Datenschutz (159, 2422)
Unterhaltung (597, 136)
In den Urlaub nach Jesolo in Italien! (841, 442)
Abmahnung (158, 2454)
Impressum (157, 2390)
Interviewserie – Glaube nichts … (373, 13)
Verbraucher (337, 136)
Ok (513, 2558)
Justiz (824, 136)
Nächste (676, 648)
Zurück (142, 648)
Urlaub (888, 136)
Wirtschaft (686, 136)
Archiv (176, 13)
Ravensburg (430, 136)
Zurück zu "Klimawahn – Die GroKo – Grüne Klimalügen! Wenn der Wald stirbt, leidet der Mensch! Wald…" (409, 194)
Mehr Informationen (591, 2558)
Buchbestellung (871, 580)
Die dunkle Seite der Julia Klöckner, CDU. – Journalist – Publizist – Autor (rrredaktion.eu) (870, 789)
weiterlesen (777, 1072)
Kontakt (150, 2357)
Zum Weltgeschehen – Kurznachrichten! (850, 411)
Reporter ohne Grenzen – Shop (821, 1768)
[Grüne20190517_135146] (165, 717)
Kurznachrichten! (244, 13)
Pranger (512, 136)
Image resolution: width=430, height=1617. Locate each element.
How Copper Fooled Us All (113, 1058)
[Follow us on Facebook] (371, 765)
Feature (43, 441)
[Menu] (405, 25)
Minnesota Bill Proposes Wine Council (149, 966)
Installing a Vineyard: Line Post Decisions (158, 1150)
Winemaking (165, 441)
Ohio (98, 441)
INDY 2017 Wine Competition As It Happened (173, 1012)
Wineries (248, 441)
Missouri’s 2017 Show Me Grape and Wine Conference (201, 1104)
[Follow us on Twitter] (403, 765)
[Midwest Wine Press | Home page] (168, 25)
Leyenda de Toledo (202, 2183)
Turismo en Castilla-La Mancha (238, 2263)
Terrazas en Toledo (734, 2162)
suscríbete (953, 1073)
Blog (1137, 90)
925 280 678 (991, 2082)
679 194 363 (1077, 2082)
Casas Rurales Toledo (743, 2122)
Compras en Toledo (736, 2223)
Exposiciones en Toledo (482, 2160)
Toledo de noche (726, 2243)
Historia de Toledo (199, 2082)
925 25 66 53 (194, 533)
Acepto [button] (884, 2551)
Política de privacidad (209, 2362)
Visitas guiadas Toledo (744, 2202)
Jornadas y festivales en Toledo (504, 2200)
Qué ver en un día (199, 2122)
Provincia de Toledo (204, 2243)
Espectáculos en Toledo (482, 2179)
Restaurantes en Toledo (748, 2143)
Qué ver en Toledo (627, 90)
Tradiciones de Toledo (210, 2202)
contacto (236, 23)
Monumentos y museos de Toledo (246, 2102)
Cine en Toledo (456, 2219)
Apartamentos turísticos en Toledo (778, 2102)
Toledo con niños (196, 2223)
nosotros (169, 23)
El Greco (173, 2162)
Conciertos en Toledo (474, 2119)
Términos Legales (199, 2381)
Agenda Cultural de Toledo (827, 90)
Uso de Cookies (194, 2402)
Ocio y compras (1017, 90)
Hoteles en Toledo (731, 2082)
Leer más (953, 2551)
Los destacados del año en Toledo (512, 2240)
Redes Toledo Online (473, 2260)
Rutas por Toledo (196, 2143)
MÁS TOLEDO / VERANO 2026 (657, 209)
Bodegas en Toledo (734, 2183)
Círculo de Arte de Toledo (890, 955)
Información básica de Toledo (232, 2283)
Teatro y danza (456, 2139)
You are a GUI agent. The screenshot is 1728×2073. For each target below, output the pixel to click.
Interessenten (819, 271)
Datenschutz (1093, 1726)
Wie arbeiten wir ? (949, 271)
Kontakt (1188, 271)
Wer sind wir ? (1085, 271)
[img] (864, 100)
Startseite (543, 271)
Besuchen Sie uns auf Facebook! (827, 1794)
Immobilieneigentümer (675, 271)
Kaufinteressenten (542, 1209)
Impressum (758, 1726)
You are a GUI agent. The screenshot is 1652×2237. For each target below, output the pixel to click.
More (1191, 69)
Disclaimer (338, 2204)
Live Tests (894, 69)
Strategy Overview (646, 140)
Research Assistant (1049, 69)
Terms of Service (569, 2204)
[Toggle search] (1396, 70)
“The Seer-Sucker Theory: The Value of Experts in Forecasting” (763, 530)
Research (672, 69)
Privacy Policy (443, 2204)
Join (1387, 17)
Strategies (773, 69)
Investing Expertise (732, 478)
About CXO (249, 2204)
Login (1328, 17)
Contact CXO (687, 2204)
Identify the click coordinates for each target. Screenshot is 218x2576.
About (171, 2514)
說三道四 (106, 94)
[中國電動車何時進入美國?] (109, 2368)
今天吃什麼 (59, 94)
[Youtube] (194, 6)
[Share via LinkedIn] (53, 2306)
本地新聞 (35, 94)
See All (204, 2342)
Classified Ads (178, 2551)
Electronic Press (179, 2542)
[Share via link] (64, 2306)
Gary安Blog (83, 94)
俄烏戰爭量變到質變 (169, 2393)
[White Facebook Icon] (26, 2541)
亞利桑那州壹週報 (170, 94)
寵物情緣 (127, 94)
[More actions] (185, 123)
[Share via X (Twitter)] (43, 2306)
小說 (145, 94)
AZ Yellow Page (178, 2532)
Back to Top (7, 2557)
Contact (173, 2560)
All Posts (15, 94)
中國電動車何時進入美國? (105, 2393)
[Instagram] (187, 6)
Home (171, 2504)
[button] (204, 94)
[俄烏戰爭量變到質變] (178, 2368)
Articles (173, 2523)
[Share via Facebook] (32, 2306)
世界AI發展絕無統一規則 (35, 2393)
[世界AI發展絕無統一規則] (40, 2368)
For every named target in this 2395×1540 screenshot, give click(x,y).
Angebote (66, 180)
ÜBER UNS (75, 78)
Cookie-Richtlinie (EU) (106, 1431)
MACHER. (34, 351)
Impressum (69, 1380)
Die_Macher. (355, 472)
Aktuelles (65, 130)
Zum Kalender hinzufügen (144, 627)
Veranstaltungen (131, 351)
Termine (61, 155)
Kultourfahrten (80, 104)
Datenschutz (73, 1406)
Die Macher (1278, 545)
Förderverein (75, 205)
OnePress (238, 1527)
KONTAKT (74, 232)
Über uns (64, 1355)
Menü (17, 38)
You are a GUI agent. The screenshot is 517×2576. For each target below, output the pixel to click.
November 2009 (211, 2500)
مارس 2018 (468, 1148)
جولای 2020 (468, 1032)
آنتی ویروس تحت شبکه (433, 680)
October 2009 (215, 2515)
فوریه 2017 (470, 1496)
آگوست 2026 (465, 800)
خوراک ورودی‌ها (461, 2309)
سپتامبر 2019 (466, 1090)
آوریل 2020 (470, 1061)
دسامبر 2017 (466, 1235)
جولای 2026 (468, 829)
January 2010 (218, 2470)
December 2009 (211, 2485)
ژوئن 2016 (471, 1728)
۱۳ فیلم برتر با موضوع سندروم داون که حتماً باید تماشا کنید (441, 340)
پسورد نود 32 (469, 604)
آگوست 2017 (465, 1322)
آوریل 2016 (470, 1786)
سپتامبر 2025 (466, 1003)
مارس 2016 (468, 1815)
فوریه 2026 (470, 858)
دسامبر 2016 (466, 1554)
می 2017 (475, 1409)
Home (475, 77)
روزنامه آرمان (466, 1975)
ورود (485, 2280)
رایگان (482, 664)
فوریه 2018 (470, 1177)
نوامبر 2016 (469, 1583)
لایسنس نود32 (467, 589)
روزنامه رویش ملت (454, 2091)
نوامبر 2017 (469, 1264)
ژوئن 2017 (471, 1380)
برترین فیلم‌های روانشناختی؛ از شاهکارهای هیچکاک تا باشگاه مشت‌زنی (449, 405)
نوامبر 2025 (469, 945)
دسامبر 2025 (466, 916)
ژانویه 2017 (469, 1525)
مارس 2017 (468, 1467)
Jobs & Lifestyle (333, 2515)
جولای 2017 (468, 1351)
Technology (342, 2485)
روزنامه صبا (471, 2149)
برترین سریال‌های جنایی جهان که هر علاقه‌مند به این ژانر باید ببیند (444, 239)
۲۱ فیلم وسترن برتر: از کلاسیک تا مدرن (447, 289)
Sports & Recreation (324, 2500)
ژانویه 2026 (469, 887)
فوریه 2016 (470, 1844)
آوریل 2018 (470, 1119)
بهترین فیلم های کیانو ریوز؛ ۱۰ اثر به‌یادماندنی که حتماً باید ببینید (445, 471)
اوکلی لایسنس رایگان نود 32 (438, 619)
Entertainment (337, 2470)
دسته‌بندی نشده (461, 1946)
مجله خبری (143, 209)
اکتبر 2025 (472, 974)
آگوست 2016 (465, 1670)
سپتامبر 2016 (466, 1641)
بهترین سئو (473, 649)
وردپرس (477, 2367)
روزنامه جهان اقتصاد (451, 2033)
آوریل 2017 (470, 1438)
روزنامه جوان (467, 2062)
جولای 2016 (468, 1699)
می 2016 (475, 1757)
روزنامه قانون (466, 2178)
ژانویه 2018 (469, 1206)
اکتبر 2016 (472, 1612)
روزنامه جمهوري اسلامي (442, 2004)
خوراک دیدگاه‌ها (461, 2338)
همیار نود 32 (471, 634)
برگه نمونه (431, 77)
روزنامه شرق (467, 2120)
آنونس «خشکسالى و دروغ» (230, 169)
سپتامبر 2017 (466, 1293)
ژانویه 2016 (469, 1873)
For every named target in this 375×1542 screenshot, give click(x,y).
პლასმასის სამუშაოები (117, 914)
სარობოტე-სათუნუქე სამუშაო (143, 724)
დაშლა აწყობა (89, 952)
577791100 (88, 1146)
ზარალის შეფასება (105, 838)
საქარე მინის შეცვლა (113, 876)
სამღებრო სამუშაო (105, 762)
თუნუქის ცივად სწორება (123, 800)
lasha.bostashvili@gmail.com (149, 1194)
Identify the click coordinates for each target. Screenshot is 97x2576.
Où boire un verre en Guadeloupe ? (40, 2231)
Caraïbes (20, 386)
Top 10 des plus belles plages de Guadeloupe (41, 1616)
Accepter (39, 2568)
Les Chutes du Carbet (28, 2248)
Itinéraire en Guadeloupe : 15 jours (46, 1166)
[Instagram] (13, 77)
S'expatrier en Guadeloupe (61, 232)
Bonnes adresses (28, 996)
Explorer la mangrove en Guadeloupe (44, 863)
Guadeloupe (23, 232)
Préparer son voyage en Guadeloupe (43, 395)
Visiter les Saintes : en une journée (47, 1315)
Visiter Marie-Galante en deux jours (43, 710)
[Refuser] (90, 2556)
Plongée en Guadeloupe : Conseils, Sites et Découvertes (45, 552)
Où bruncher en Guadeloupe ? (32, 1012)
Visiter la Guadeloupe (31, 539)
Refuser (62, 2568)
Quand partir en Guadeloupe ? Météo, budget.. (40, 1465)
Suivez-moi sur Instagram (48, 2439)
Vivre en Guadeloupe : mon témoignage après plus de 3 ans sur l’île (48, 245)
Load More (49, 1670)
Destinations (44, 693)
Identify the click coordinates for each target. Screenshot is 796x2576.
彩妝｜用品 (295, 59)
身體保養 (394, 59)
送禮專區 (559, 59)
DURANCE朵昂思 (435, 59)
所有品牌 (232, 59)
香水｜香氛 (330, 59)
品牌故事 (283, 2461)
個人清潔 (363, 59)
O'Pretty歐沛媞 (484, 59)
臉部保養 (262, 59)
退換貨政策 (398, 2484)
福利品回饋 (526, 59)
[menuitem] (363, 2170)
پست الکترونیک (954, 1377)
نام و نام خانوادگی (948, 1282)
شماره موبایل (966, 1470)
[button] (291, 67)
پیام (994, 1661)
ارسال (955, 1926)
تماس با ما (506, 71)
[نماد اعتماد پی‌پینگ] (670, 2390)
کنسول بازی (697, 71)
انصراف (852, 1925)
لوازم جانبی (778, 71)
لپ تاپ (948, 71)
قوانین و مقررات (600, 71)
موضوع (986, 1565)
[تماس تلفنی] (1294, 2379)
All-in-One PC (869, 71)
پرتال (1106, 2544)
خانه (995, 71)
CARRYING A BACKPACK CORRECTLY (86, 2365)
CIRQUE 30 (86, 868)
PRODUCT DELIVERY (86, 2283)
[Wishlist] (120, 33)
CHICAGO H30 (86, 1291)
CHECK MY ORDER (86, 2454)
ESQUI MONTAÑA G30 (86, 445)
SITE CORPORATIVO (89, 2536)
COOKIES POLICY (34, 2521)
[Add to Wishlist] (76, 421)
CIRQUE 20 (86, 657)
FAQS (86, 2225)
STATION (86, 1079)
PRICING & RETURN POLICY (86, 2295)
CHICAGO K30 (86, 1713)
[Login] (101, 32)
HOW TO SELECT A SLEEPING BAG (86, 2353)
+++
### [Work order]
Only the lines from the one holding "ارسال (955, 1926)" through the final line of the entries, both included, should be given again, word for word.

### [Solution to this task]
ارسال (955, 1926)
تماس با ما (506, 71)
[نماد اعتماد پی‌پینگ] (670, 2390)
کنسول بازی (697, 71)
انصراف (852, 1925)
لوازم جانبی (778, 71)
لپ تاپ (948, 71)
قوانین و مقررات (600, 71)
موضوع (986, 1565)
[تماس تلفنی] (1294, 2379)
All-in-One PC (869, 71)
پرتال (1106, 2544)
خانه (995, 71)
CARRYING A BACKPACK CORRECTLY (86, 2365)
CIRQUE 30 (86, 868)
PRODUCT DELIVERY (86, 2283)
[Wishlist] (120, 33)
CHICAGO H30 (86, 1291)
CHECK MY ORDER (86, 2454)
ESQUI MONTAÑA G30 (86, 445)
SITE CORPORATIVO (89, 2536)
COOKIES POLICY (34, 2521)
[Add to Wishlist] (76, 421)
CIRQUE 20 (86, 657)
FAQS (86, 2225)
STATION (86, 1079)
PRICING & RETURN POLICY (86, 2295)
CHICAGO K30 (86, 1713)
[Login] (101, 32)
HOW TO SELECT A SLEEPING BAG (86, 2353)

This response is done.